I don’t want to hijack this interesting thread on getting into the gaming industry as a programmer, but I’d like to ask a related question. How does one get into the industry as a writer? I’m currently a technical writer with a stimulating job (believe it or not), but I’m curious about the creative writing aspect of the gaming industry. How does one get hired as a scenario/script writer? Is anyone actually hiring this kind of professional at the moment? What kind of portfolio should one build? I’m also curious about how other “creative” types, such as graphic artists, get their start. (No disrespect to developers intended, I’m just trying to separate nuts-and-bolts game development from composed game content.)

I don’t have very much information about this, other than I know someone who was trying to get a similar job, and I know they wrote short stories. (Not sure if they were related or not).

You could check out the help-wanted sections of gaming outfits like BioWare (my brother knows a few people who work there). Right now they have a position for ‘senior writer’ with lots of info that sounds similar to what you’re looking for.

Thanks, Nanoda. The requirements they give are very thorough…This is a good place to start.

I’ve got two Internet friends who have this sort of position (one of them is at Bioware, I think). The Bioware one is a published fantasy author; the other guy is a published D&D author and administrator of a gaming messageboard. It helps, I think, to be proven in related fields.


Writer is one of the hardest jobs in the games industry to get. Most games are still written by one of the designers on the development team. Sometimes pros are hired from outside the outside the team, but it’s usually a name guy that brings some ‘perceived’ PR value.

I know a few guys making a living as game writers, but they’re all former designers who built contacts within the industry before become full time writers.

The role of writers in game development is in flux right now. Until recently most companies didn’t hire professional writers and even now the quality of most game writing is pretty abysmal. Hopefully over the next few years we’ll see this change.

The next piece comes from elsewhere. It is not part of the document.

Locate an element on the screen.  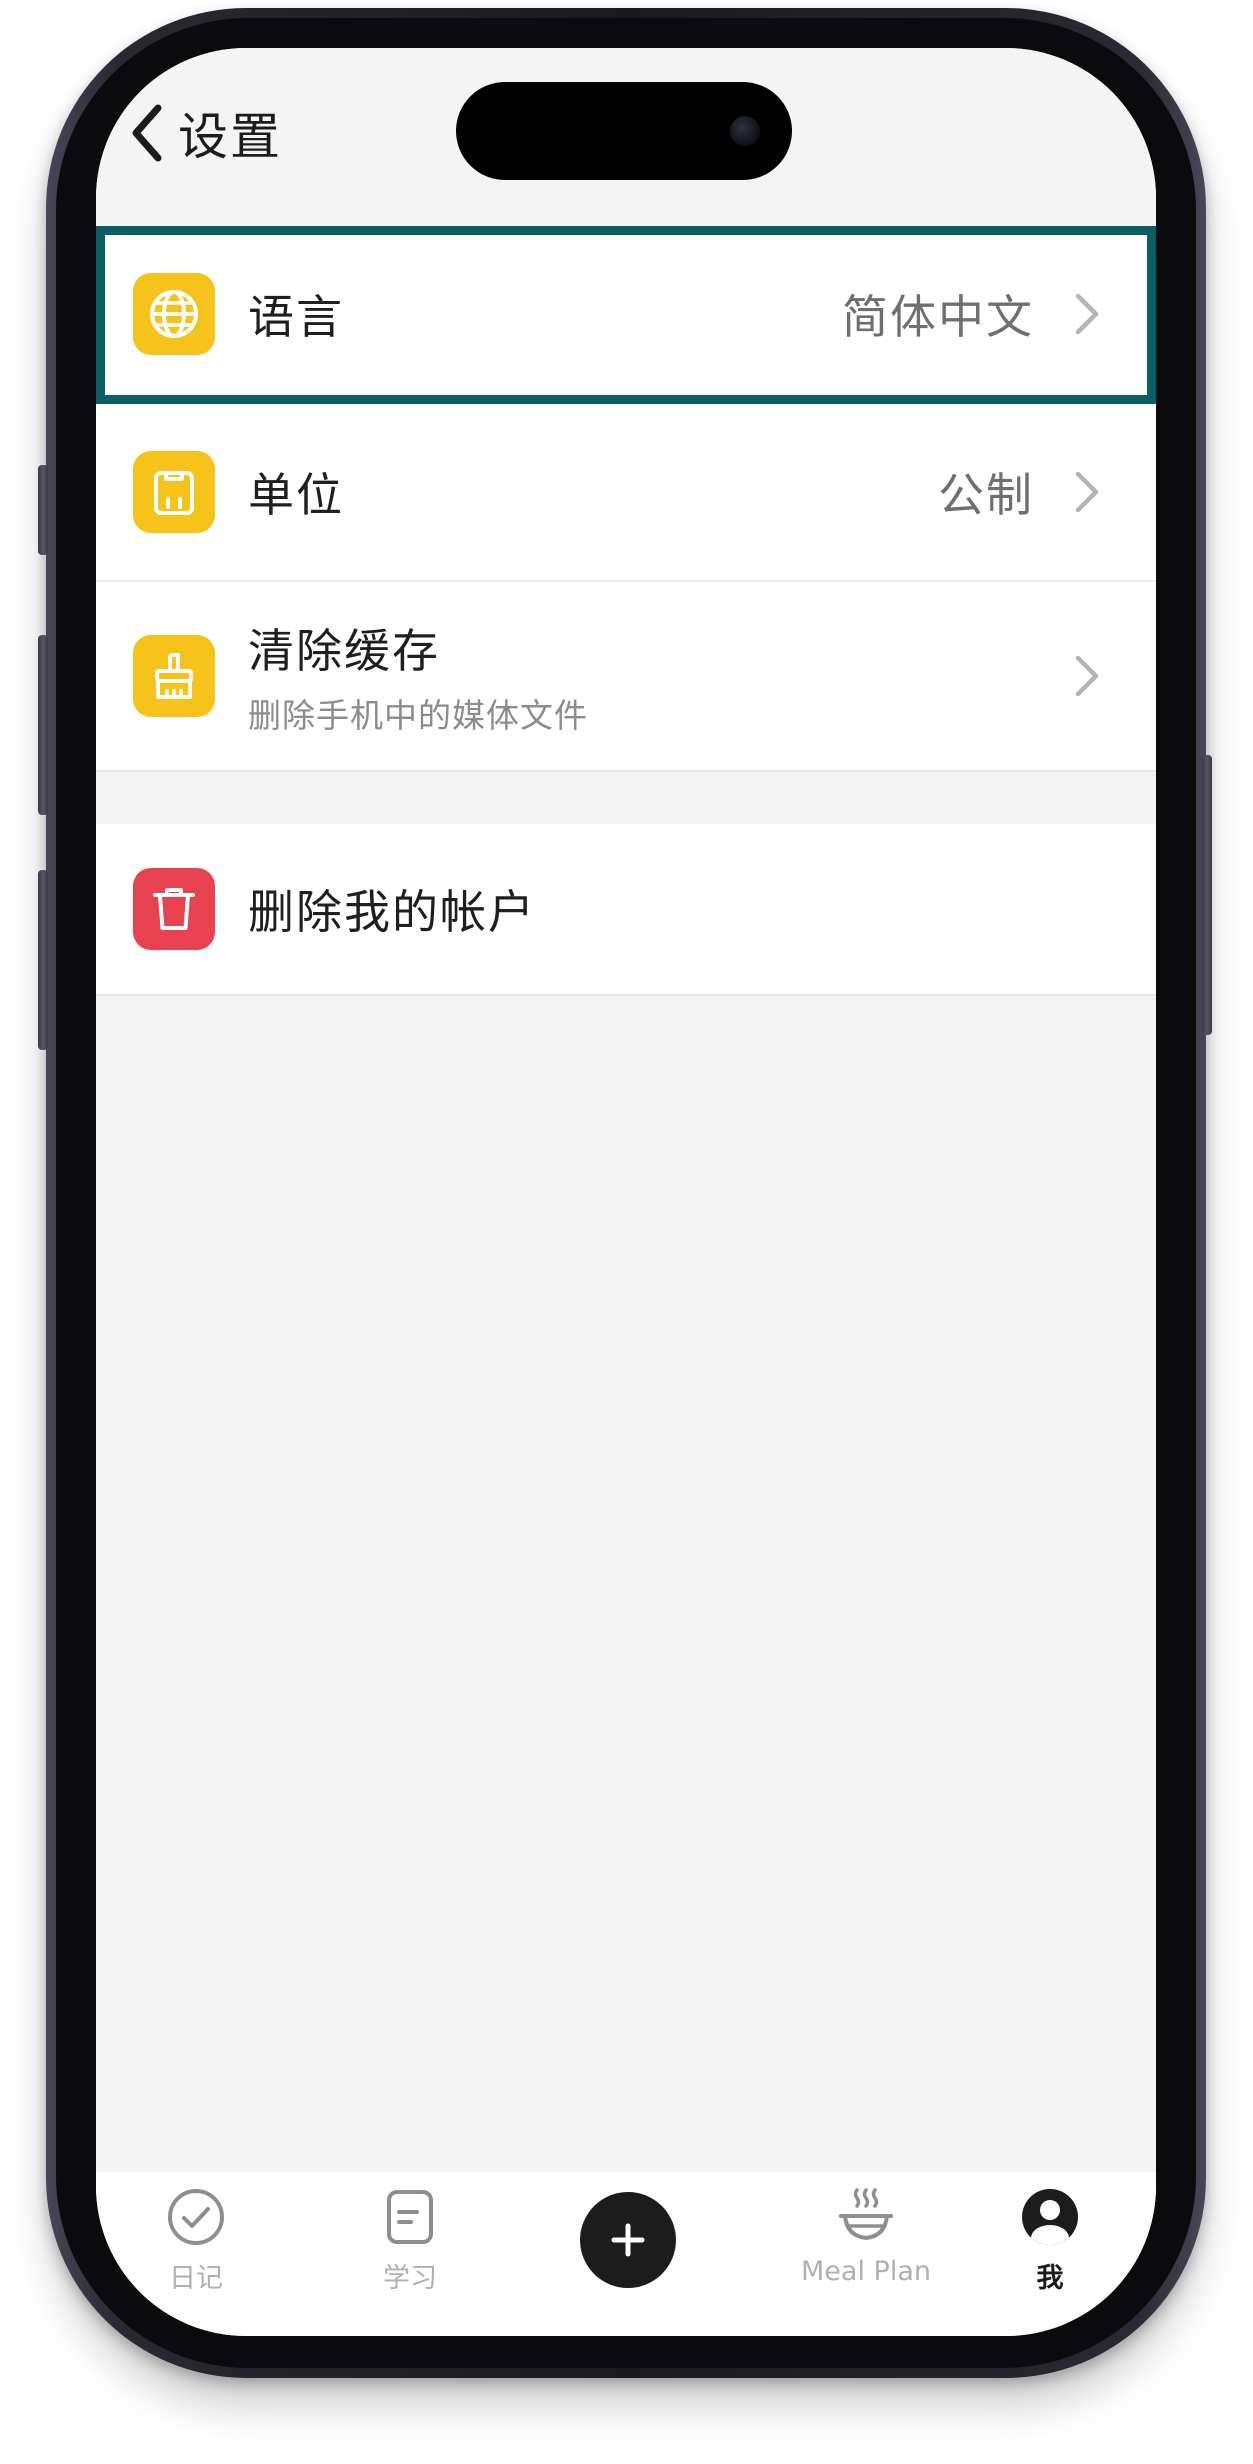
dynamic-island is located at coordinates (624, 131).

This does mean that it’s not very easy to get a job as a writer in the game industry right now. A lot of companies still don’t think that good writing is worth paying for, so your potential client pool is on the small side.

The writers who are working in the industry are often freelancers. Most game companies don’t have enough of a demand to keep a writer on payroll full time. In order to get hired as a freelancer you should develop a porfolio of **creative ** works – I’m afraid that technical writing won’t sell your skills very well. Television or movie scripts are great, as is comic book writing, as those skills tend to translate well into videogames. Short stories, novels and poetry don’t translate as well and are much less very valuable as portfolio pieces.

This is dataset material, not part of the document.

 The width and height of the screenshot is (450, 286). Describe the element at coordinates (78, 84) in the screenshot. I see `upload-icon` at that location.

The International Game Developers Association (IGDA) has a special interest group (SIG) for writers who are interested in working in the game industry. You might consider subscribing to their mailing list and asking your questions there.

Also, the Writer’s Guild of America has a New Media Caucus that’s focused on bringing videogame writers into the Writer’s Guild. They maintain a directory of writers who are interested in game industry work.

Oh, and you asked about graphic artists as well.

It’s much easier to get a job as an artist. A big team these days can have a hundred artists on staff. They might not even have one full-time writer.

Artists get hired on the strength of their portfolios. A lot of times they’re hired straight out of school based on their student work. Or they come from a previous career in animation or film or commercial art.

The industry is reaching the point now where artists are specializing. So someone might be hired just as a modeller, for example. Or just as user-interface designer. Or just as a concept artist.

Thanks so much for the input. I’ll be looking into the IGDA SIG shortly.